____ Record extracts
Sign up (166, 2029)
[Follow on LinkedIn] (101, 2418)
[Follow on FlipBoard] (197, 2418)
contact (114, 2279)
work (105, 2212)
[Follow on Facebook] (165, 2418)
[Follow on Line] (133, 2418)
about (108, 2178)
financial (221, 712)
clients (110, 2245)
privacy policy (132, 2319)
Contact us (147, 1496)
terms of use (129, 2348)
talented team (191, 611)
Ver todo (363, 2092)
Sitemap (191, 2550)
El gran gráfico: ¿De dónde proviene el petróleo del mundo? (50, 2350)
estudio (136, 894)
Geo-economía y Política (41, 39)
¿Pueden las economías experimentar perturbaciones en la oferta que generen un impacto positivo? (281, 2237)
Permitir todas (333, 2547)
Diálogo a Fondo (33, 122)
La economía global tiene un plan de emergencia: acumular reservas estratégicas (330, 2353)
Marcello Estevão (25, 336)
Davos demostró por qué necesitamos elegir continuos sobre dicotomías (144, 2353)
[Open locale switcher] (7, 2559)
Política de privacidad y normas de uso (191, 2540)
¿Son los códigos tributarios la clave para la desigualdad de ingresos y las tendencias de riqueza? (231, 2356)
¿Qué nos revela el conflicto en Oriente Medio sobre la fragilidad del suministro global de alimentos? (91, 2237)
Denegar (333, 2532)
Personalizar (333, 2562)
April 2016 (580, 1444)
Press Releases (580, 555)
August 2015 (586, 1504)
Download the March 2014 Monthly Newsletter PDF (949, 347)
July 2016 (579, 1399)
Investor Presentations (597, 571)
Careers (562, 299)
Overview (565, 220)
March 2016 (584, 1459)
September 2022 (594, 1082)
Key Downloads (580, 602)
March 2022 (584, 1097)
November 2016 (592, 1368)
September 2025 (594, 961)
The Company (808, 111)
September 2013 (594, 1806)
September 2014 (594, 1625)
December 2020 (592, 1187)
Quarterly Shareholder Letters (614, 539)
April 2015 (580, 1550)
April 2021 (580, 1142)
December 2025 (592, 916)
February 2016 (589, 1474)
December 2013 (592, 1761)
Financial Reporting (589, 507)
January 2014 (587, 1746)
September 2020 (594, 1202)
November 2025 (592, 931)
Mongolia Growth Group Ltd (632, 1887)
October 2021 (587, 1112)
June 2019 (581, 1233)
________
What to do: Make a copy of each line in the records above that has the word "December".

Result:
December 2020 (592, 1187)
December 2025 (592, 916)
December 2013 (592, 1761)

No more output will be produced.